店主・田内川真介さんはもりそば(つけ麺)を世に広めた山岸一雄さんの旧東池袋大勝軒に惚れ込み大学生の頃から修業していた、もりそばの遺伝子を継ぐ男。自身も家族に連れられて幼いときから旧東池袋大勝軒に通っていたという彼は、「リニューアルしてからも土・日は家族連れにたくさん来ていただいています」と話してくれた。時代が変わっても家族に愛される、それが『大勝軒』のもりそばだ。
「もりそば」視点で、少しだけ補足しておきたい。旧東池袋大勝軒、さらには『お茶の水、大勝軒』のスゴさを思い知るはずだ。
旧東池袋大勝軒のルーツは、2023年に惜しまれつつ閉店したつけ麺の名店、荻窪「丸長」だ。同名の中華・つけ麺店は今なお関東を中心に30店舗ほどあり、「丸長のれん会」を形成する。こののれん会は「ラーメンのれん会」としては日本最古とも呼ばれ、今ものれん分け店は増えている。『お茶の水、大勝軒』はこのグループの中核を担う店だ。
その歴史は80年近く前にさかのぼる。1947年、長野県出身の青木勝治さんが日本そばの製麺技術を生かし中華そば店荻窪「丸長」を創業。創業者の1人、坂口正安さんがその後、独立して開いたのが『中野大勝軒』で、若き日の山岸一雄さんはここで腕を磨き旧東池袋大勝軒を開く。

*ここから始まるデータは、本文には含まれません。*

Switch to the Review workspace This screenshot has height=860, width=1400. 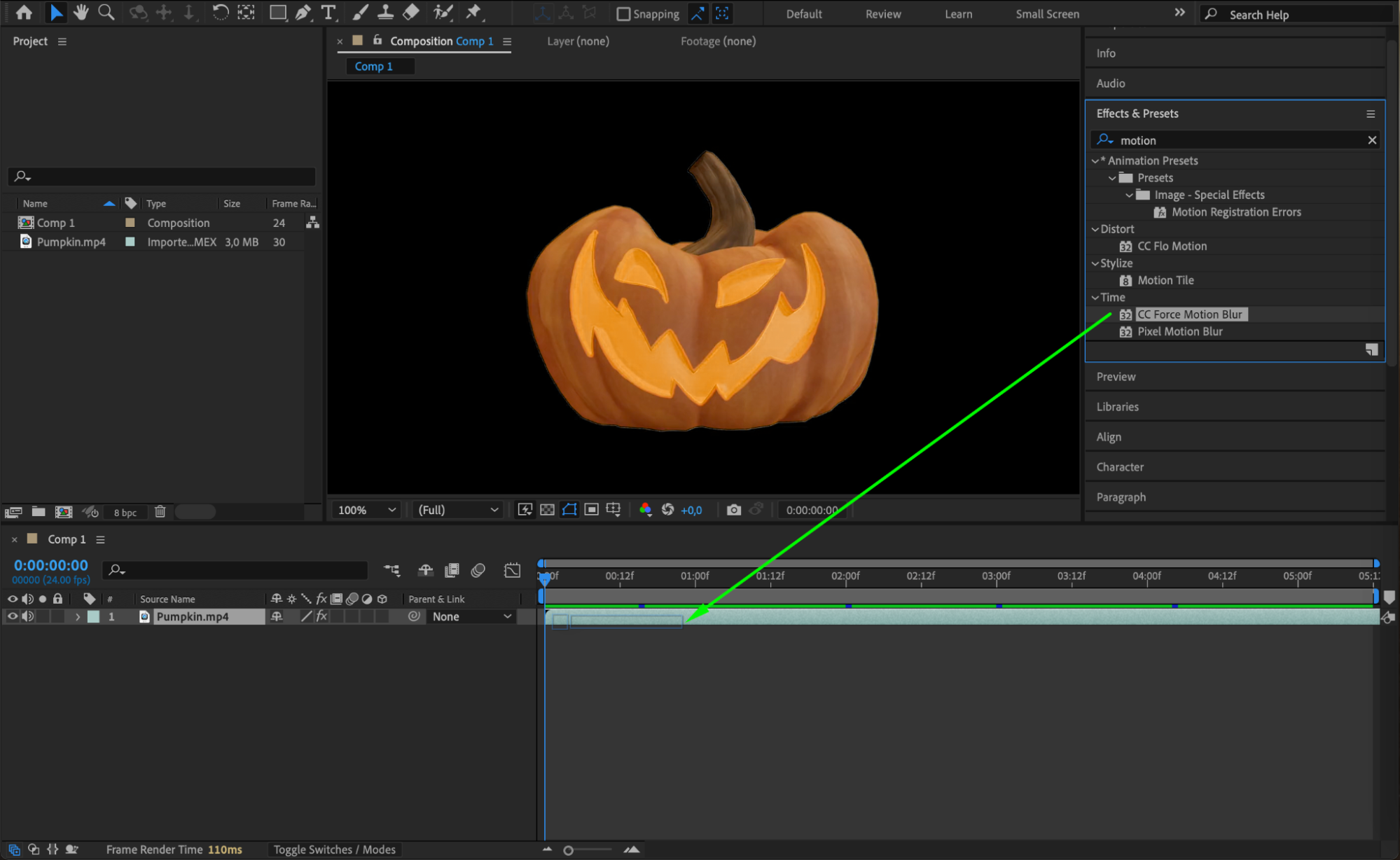(882, 14)
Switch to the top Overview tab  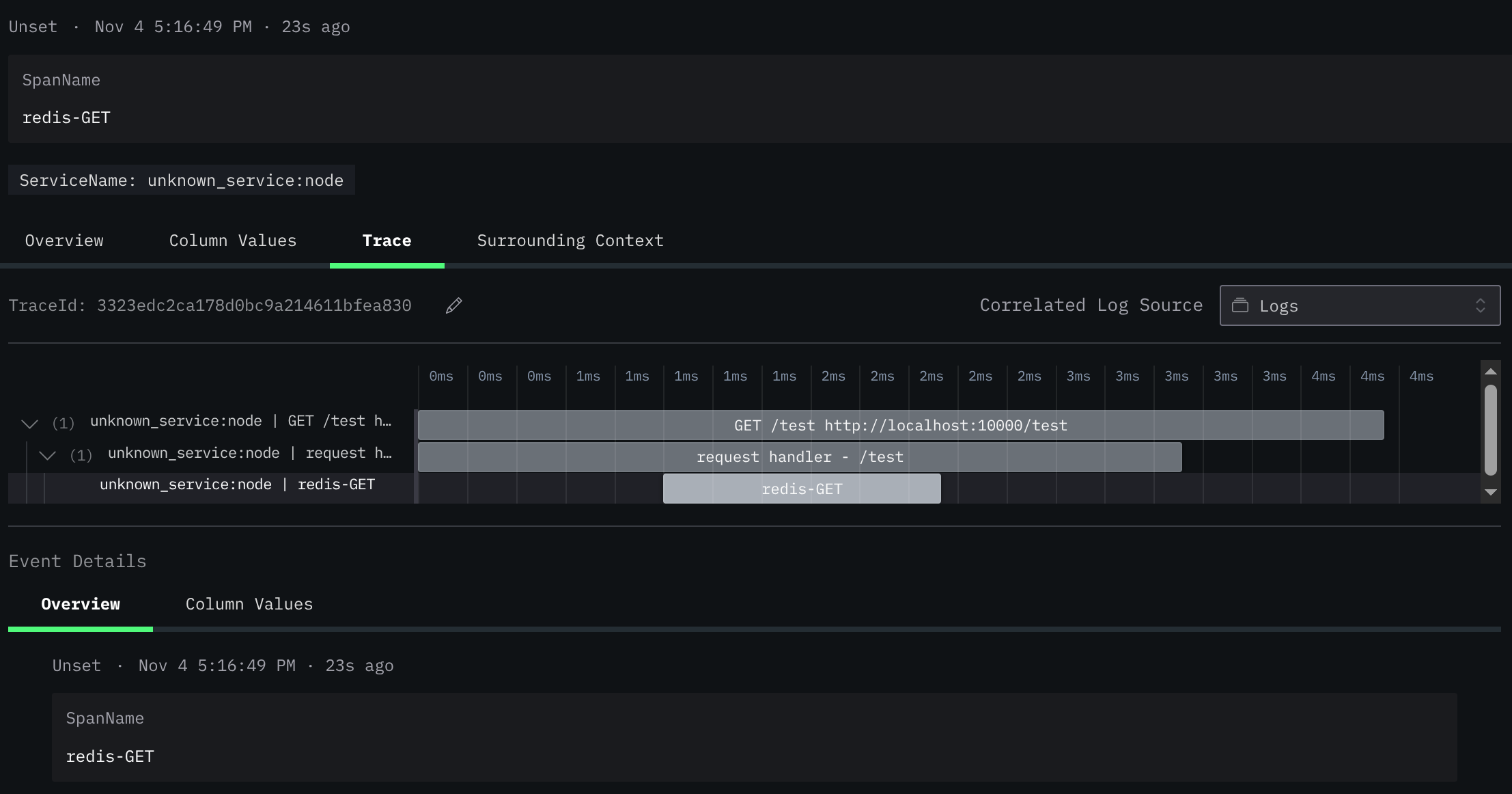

『丸長のれん会』には自家製麺の教えがある。どの店も製麺技術を磨き、自家製麺にこだわっている。日本の「麺」史を語るうえで外せない『丸長』『大勝軒』の歴史を噛み締めながらいただく特製もりそばは、また格別だ。
料理に息づく山岸さんのDNA。カレーライス、チャーハンなど町中華の味を復刻
そして田内川さんは、味を「復刻」させる達人でもある。旧東池袋大勝軒というと、前述のもりそばが看板料理だが、実はもともと「町中華」メニューをたくさん提供していた時代があり、田内川さんは昭和町中華の味も今に引き継いだ。
『お茶の水、大勝軒』では現在、カレーライス、チャーハン、さらには餃子や焼売など山岸さんの味の復刻版を提供中。これらの味を継ぐことを条件に独立を許されたという田内川さんは、少しずつ復刻版を増やし続けてきた。
偶然見つけた昔のメニュー表が、復刻料理の原点
それにしても、昭和の味をそのまま今に再現するとは……。「本当にスゴいことですね」と改めて話すと、田内川さんは復刻版の誕生秘話を教えてくれた。

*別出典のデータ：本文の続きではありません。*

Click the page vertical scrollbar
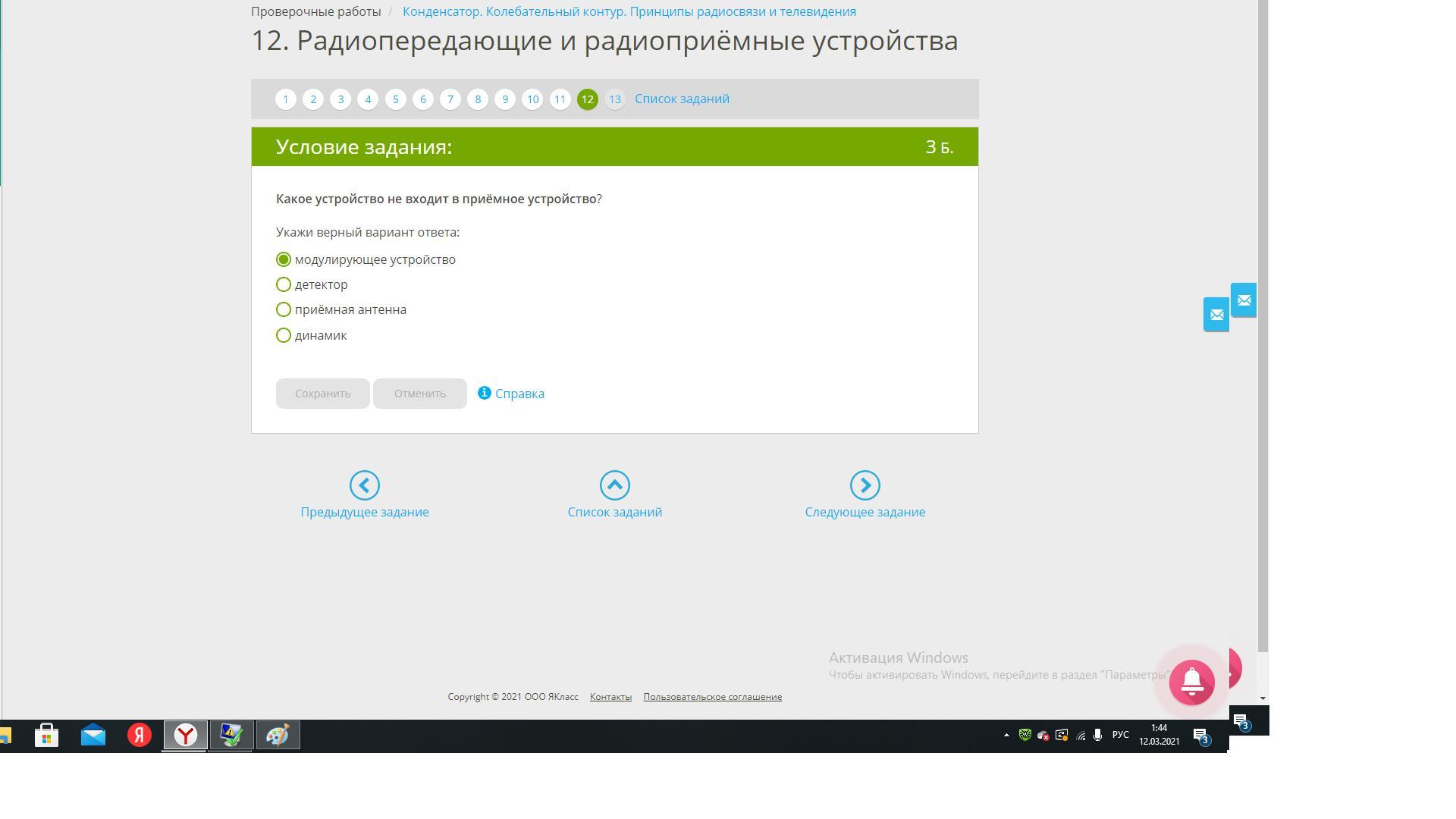The height and width of the screenshot is (819, 1456). (1263, 326)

「気づけば“スゴい”ことなってしまいましたね。もともと僕が『東池袋大勝軒』の製麺室で古いメニューを発見し、自分でも食べてみたいというところからマスター(山岸さん)に聞いたのがきっかけ。マスターから直接レシピを教えてもらったメニューも多いですが、マスターが亡くなってからは『中野大勝軒』 直系の代々木上原『大勝軒』に残っていたレシピをヒントにして復刻したメニューもあります。ほかの店のレシピを入れてしまうと、本当の復刻にならない。これらの料理は本当に直系の味です。違うものを参考にしてしまうとDNAが変わってしまいますから」
田内川さんがメニューを見つけていなかったら、山岸さんからレシピを教わっていなかったら、代々木上原の店に山岸さんの味が伝わっていなかったら……と思うとゾッとする。時代を超えて愛される料理、そんなふうに言葉にするのは簡単だが、味を引き継ぐとはなんと大変なことだろう。『お茶の水、大勝軒』の料理をいただくといつも、料理とは文化であるなあと、じーんと感じ入ってしまう。

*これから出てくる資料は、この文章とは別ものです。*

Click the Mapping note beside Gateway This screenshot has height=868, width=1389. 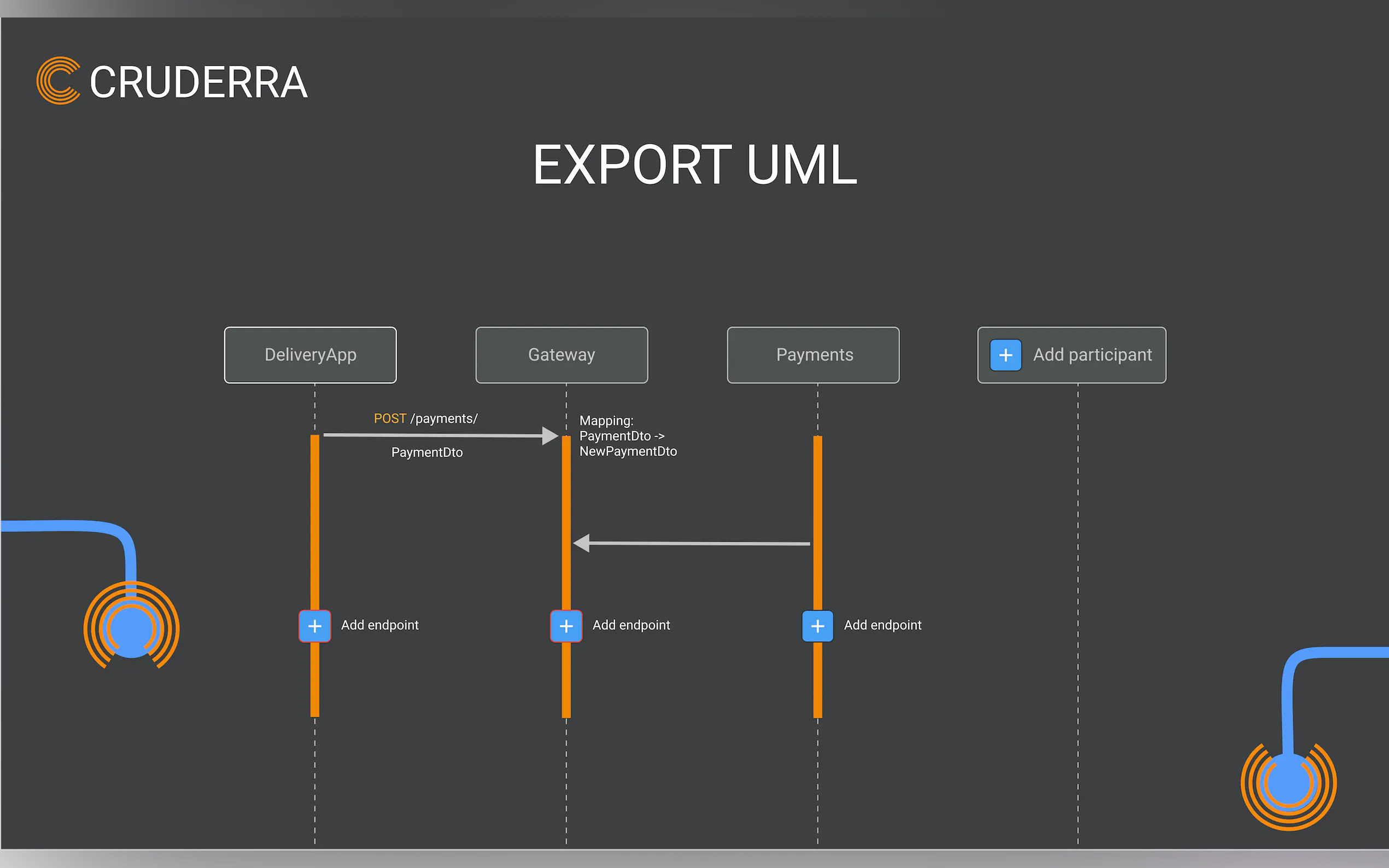[628, 436]
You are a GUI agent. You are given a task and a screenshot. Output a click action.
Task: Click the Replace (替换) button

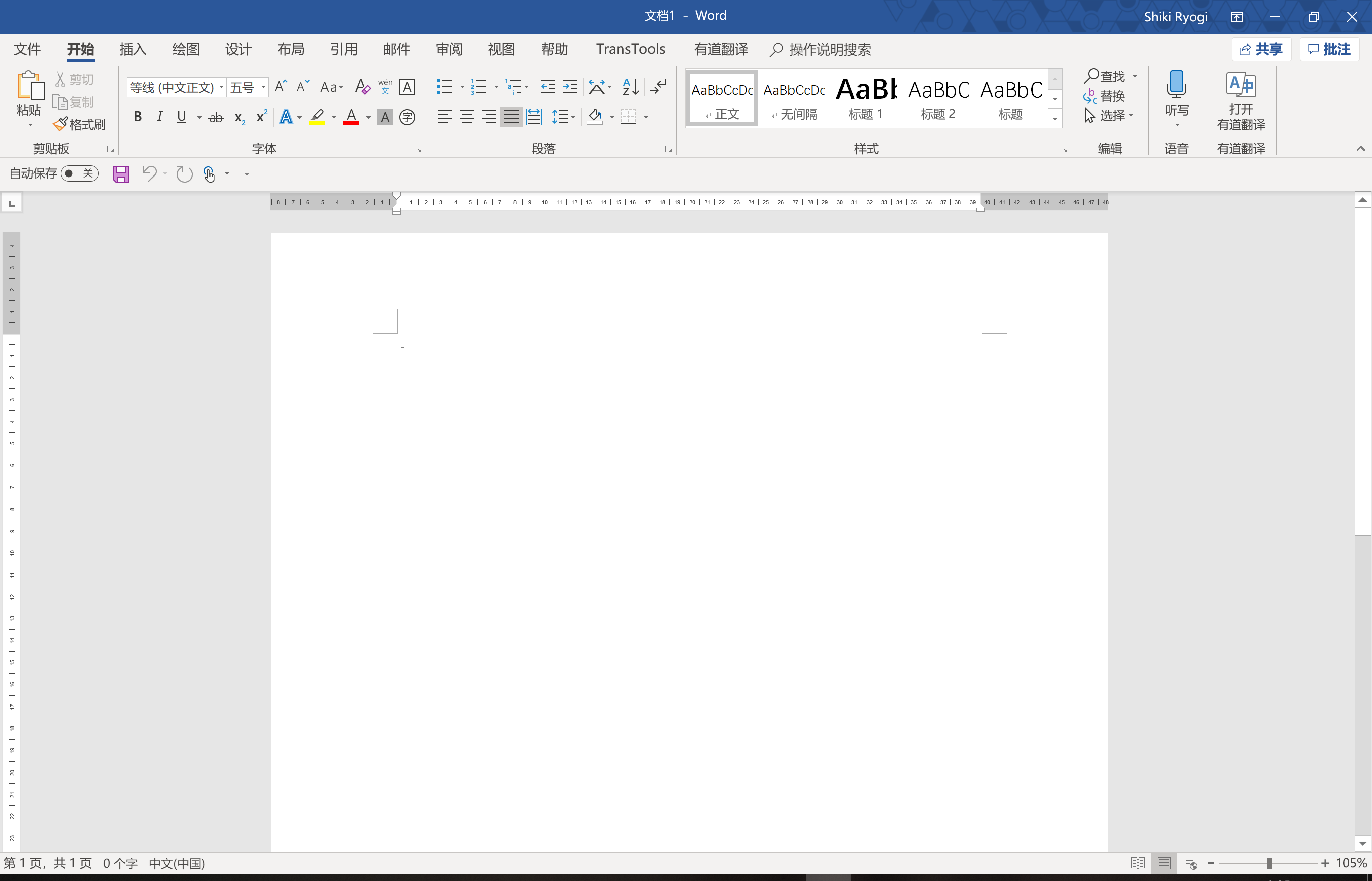tap(1105, 96)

復活してくれてありがとう、そう言ってくれるお客さんも多い
4年ぶりのリニューアルとなり、うれしい声をかけてくれる人も多いと田内川さん。「本当はこちらがありがとうございますって言わなきゃいけないのに、戻ってきてくれてありがとうございますと言われることも多いんですよ」。
来年(2025年)は師匠、山岸さんの没後10年でもあり、新たなプロジェクトにも期待してほしいと、ワクワクする話も聞かせてくれた。「昔ながら」でありながら、店主にもスタッフにもバイタリティがあふれ、新しい息吹も感じる『お茶の水、大勝軒』。もりそばしか食べたことがなかったという人、本当もったいないです! 二度、三度と行かないとこの店の本当の魅力はわからないはず!